Delerium's Mistress: Tales of the Flat Earth Book 4
Page 9
“What is your quarrel?”
“Off the path, stripling. The other stripling has earned himself a taste of my instrument here.”
“Why? Because he called you ‘pig’? Are you not then,” said Sovaz, in a silver voice, “exactly what he called you?”
At this the villain shouted and raised his murder weapon in the air—but the shout became a mysterious grunt before it finished, and the knife clattered on the floor. There, standing upright on its back legs and waving its fore trotters madly, was a bristling and most angry male pig—nor, alas, was it even a boar, but of the farmyard sort, lacking now the use not only of one weapon, but of two.
Upon this cue, even the weariest sleepers in the tavern awoke or were awakened.

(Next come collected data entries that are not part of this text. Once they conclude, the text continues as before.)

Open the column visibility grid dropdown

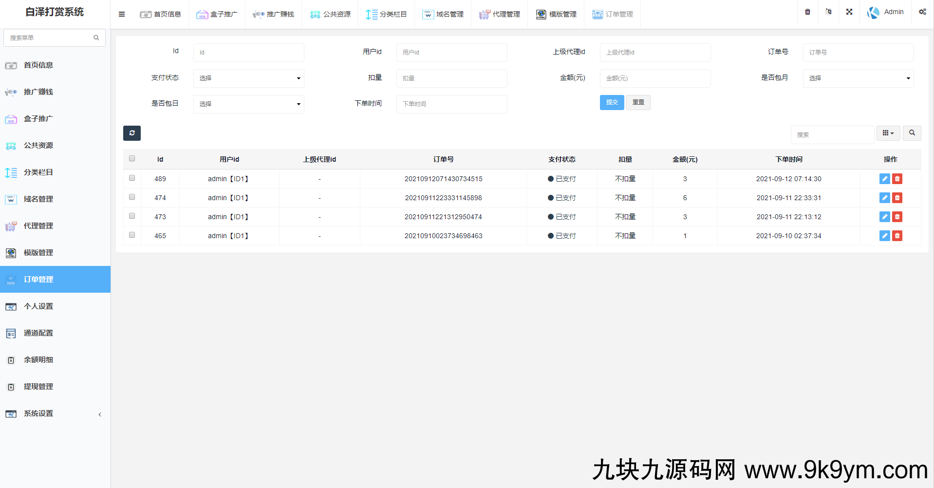(x=888, y=133)
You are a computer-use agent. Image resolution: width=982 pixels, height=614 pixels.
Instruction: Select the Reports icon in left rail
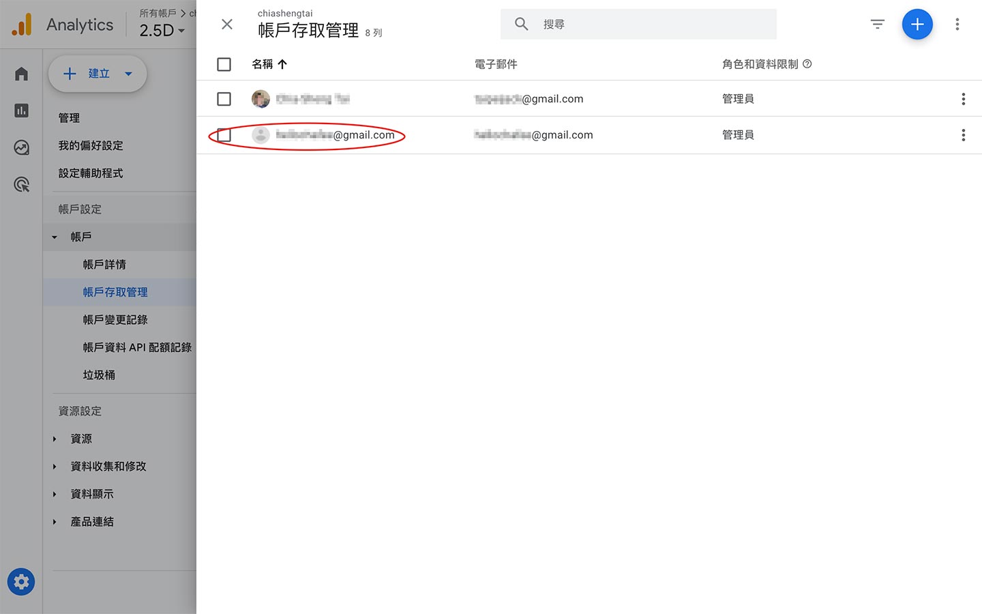coord(21,109)
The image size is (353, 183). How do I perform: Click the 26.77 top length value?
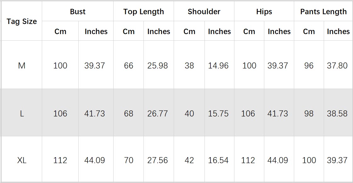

“Sorcery!” came the cry on all sides, and over went the jars and cups and down rained the candles, and every man stampeded from the place. With no surprise, let it be added, only with a kind of smug fright. Had it not said for months, this area, that there were supernatural creatures in its woods?
Only the pig remained stamping about the wineshop, furious but already forgetting why, and questing for something to eat among the spillages of exodus.
“Too apt,” said Oloru with some pleasure, admiring the pig. “Let it go home now, and donate its bacon to its doxy.”
“Better than that,” said Sovaz, “let it go home and get into bed with the doxy, and see how they both like it.” And she pointed at the pig, which gave her an unwilling glance. “Do then as I bid it, you. And when the sun rises, be a man again, if you ever knew how.”
The pig ran out, looking irate.
Oloru sighed. “Too lenient. Wait. I know a jackal who will chase that pig all through the town—”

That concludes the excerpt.